Les librairies de la région espèrent encore le "click and collect"

Les librairies, forcées de refermer à nouveau leurs portes, alors que la France se reconfine ? En l’attente de précisions sur les conditions du reconfinement qui doit démarrer dès ce vendredi, les librairies d’Auvergne Rhône-Alpes connaissent un raz de marée de leurs ventes de dernière minute. Si elles ne devraient pas faire partie de la liste des commerces jugés «essentiels », des questions demeurent sur la possibilité d'offrir du « Click and collect », un outil qui a déjà fait ses preuves lors de la première vague.
(Crédits : DR)

Faire le plein de livres et de culture pendant qu'il est encore temps, avant un confinement qui pourrait durer « au moins quatre semaines ». Depuis quelques jours, les rayons de librairies d'Auvergne Rhône-Alpes enregistrent un nouveau rebond de leur activité. « On voit bien que les clients se préparer à l'hypothèse d'un nouveau reconfinement », note Maya Flandin, propriétaire de la librairie Vivement Dimanche à la Croix rousse (Lyon). Un autre établissement contacté en Isère notait la même tendance, avec un boom de l'activité très marqué depuis le début de semaine. Ce jeudi, il avait même atteint le même niveau de chiffre d'affaires que l'an dernier à la mi-journée.

Alors que les décrets visant à préciser les conditions du reconfinement ne sont pas encore publiés, la filière du livre ne se fait cependant pas trop d'illusions.

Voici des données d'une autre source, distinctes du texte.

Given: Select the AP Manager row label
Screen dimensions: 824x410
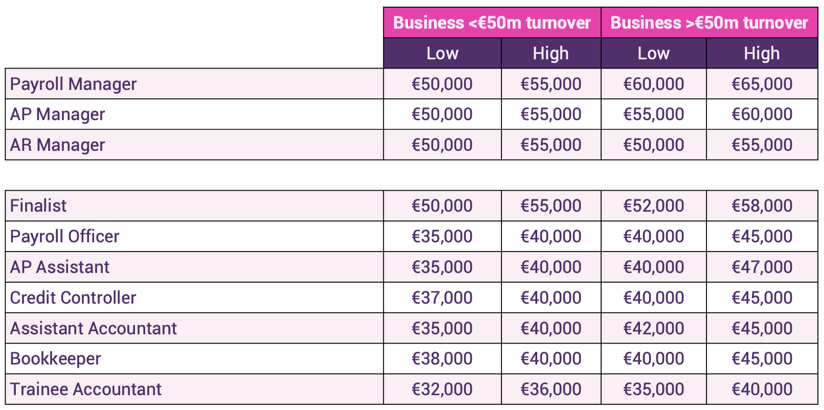Looking at the screenshot, I should point(57,115).
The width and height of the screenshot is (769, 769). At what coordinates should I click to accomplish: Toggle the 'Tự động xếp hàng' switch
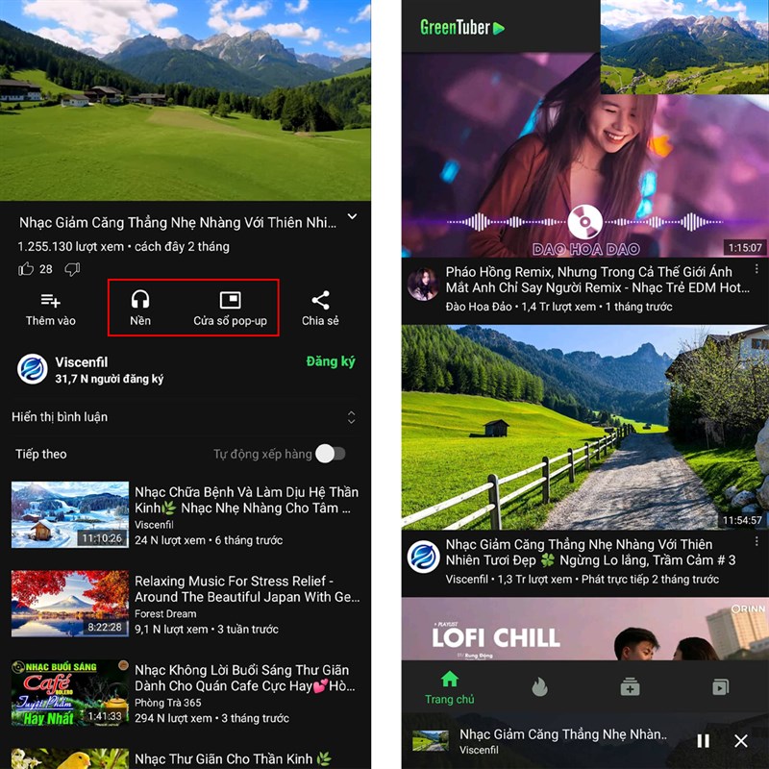coord(330,454)
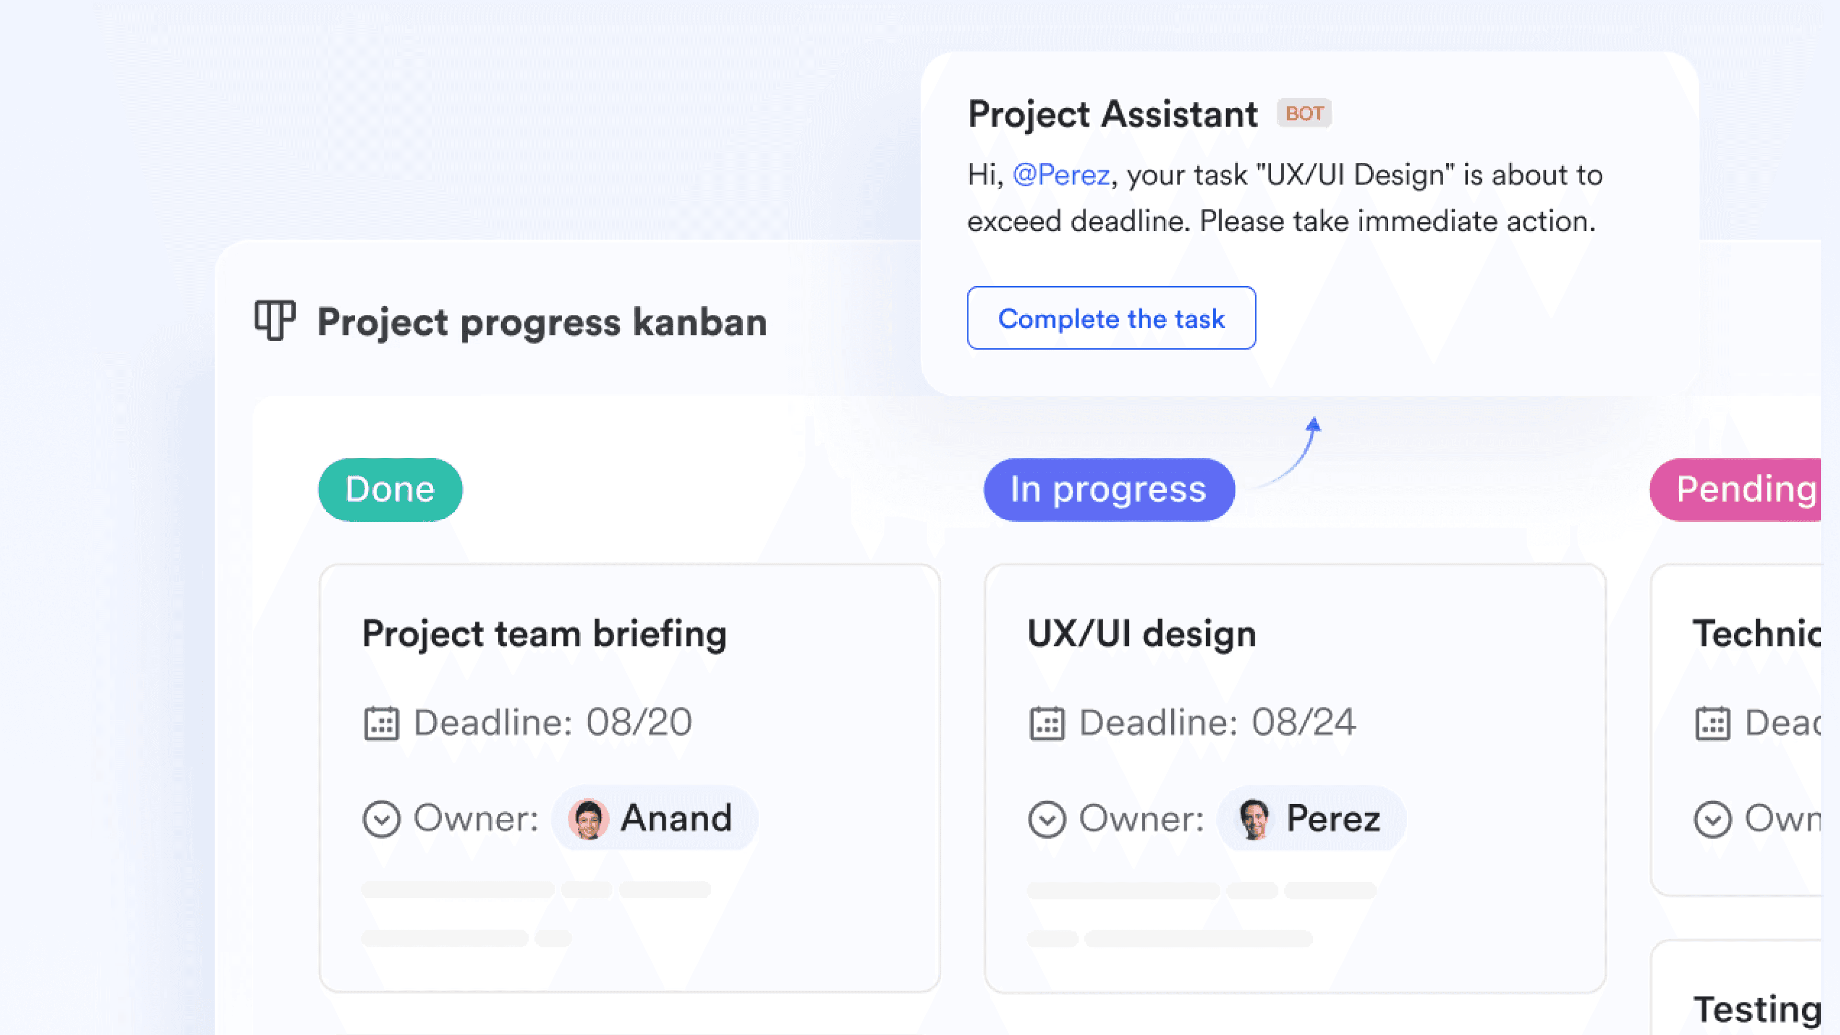Expand owner chevron on UX/UI design card
The width and height of the screenshot is (1840, 1035).
coord(1047,819)
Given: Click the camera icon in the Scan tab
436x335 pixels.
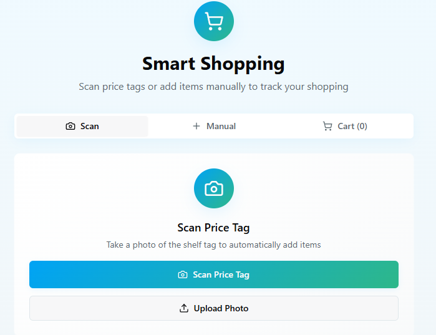Looking at the screenshot, I should [x=70, y=126].
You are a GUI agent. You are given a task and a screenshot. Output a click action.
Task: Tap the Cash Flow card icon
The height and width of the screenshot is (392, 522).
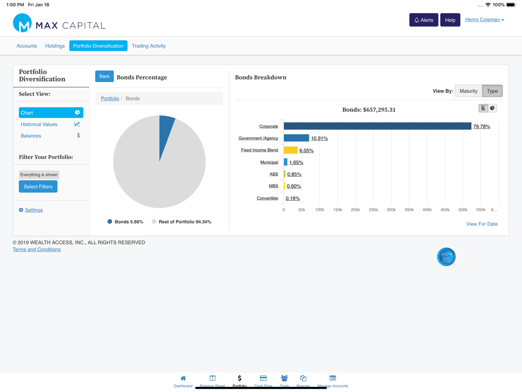pyautogui.click(x=263, y=378)
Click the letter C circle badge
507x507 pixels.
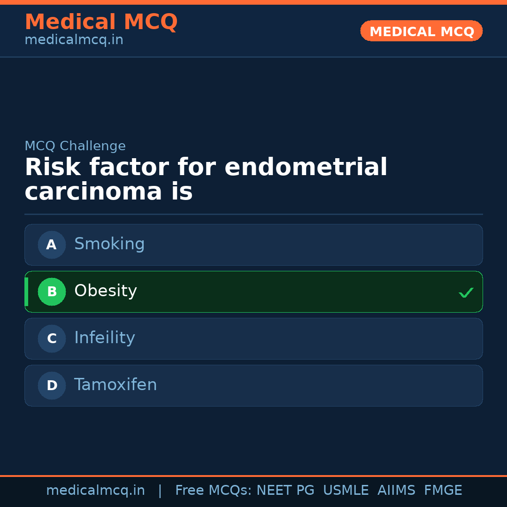[x=52, y=338]
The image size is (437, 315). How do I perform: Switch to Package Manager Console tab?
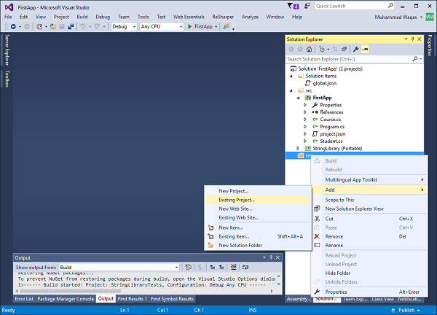coord(65,299)
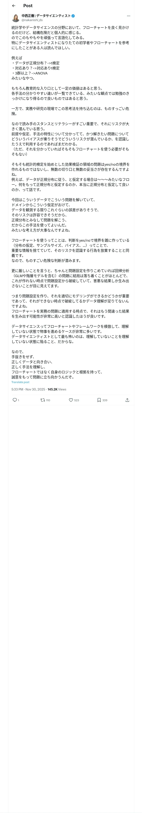The width and height of the screenshot is (142, 813).
Task: Click the reply speech bubble icon
Action: point(14,400)
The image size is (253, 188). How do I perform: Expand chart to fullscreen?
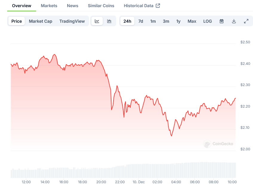[x=246, y=21]
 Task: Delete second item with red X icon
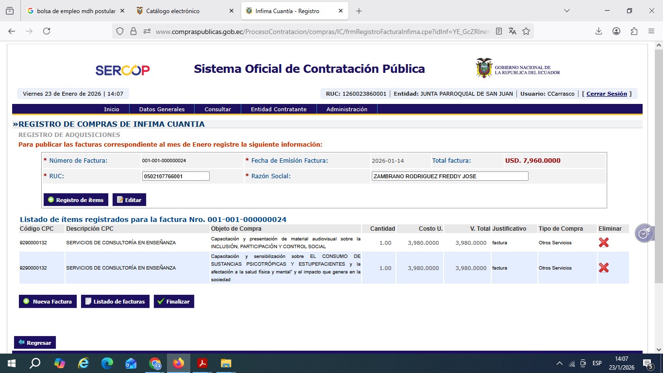603,268
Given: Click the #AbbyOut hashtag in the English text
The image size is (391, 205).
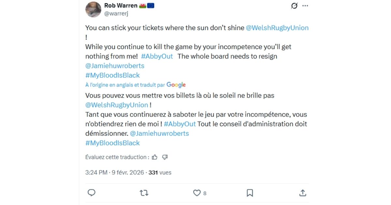Looking at the screenshot, I should tap(157, 56).
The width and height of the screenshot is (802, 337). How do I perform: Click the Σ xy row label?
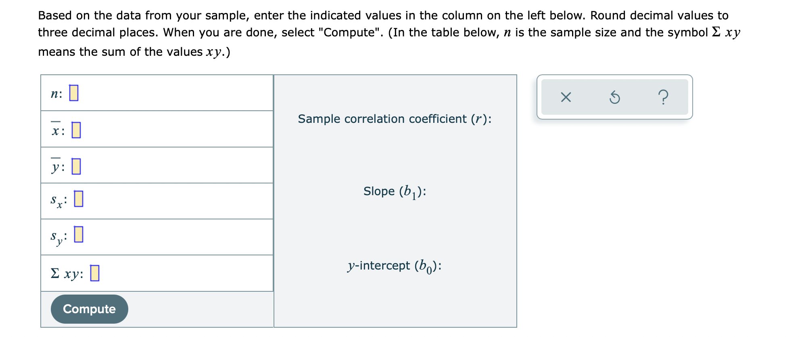[x=67, y=274]
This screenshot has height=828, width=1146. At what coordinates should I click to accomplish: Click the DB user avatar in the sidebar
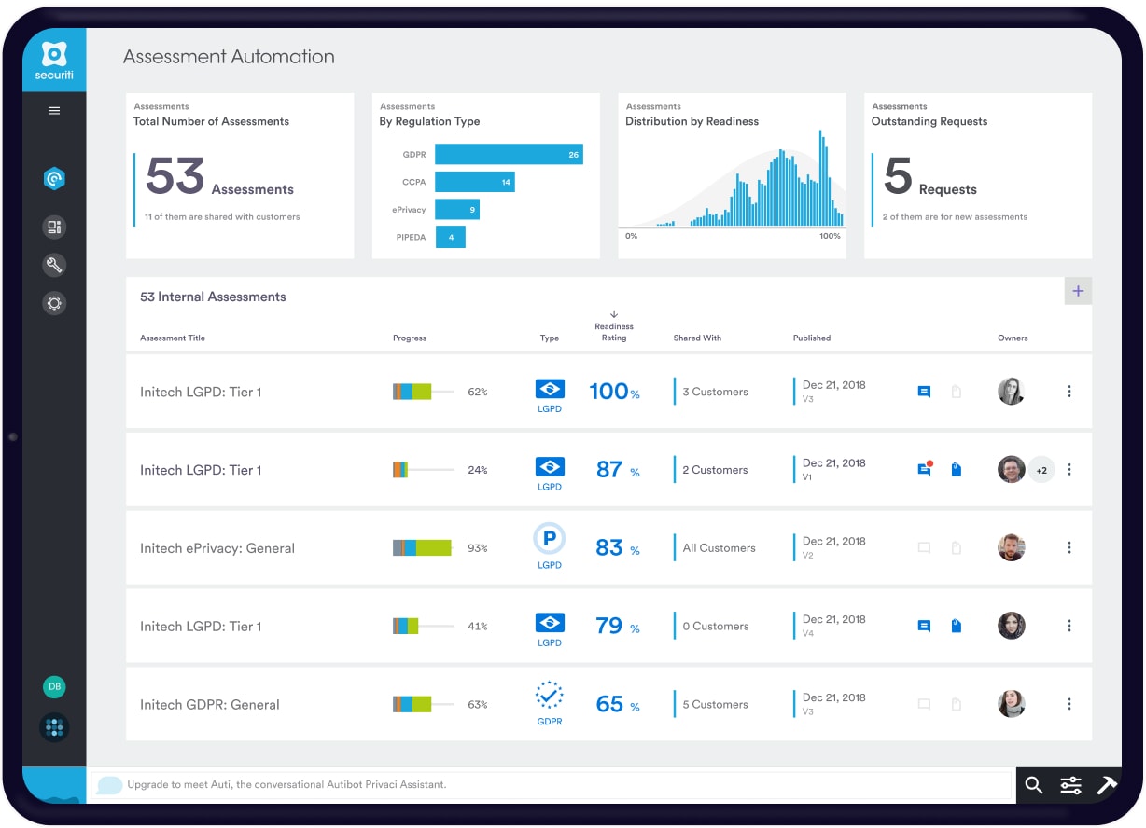(x=54, y=687)
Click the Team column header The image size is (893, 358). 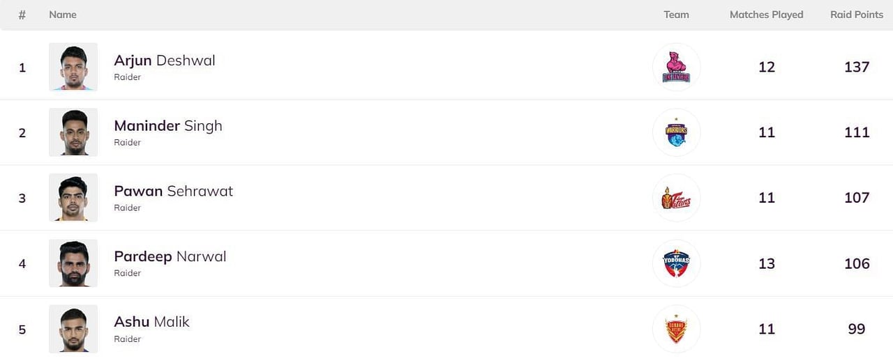676,15
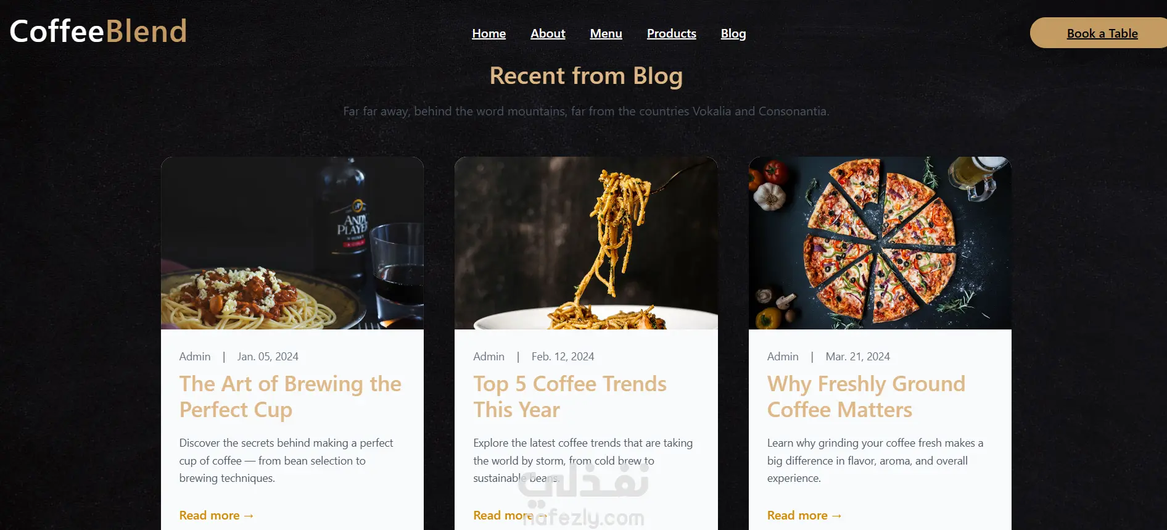Select the Products navigation link
Viewport: 1167px width, 530px height.
click(672, 33)
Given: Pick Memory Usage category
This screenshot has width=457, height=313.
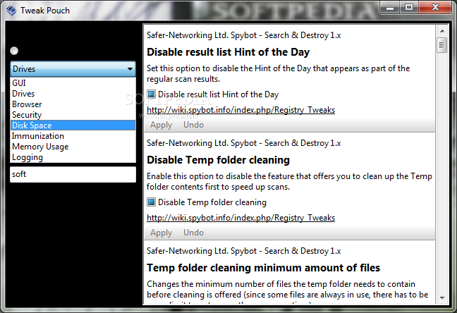Looking at the screenshot, I should [x=40, y=147].

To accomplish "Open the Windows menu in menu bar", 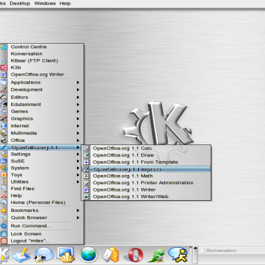I will [45, 3].
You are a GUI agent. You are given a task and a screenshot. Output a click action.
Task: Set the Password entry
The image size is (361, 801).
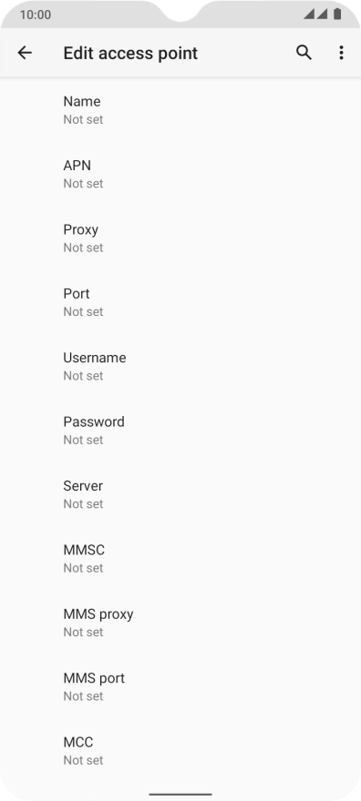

Et ce, malgré l'appel de l'ancien président de la république, François Hollande, qui demandait ce matin au gouvernement de reconsidérer sa position sur les bibliothèques et les librairies, « des lieux où on a envie de liberté ».

Si elle refuse de parler de « bataille », Maya Flandin, également vice-présidente du Syndicat de la librairie française (SLF) rappelle : «la filière avait entamé des discussions avec les autorités dès le printemps dernier, à la suite d'une déclaration de Bruno Le Maire qui avait affirmé que l'on pourrait réfléchir à l'ouverture des libraires ».

Mais à cette époque, comme elle le rappelle, le contexte était totalement différent : « Lors de la première vague, les libraires n'avaient pas souhaité rouvrir de manière anticipée face aux manques d'équipements de protection, qui ne leur permettaient pas d'assurer la sécurité des salariés ni des clients ». Quelques semaines plus tard, la situation aurait cependant fortement évolué à l'approche de ce second reconfinement :

« Nous avons désormais les masques, le gel et les protocoles nécessaires, qui ont d'ailleurs été portées par le syndicat de la librairie, présentées aux autorités de santé et déployées dans l'ensemble des librairies », atteste Maya Flandin.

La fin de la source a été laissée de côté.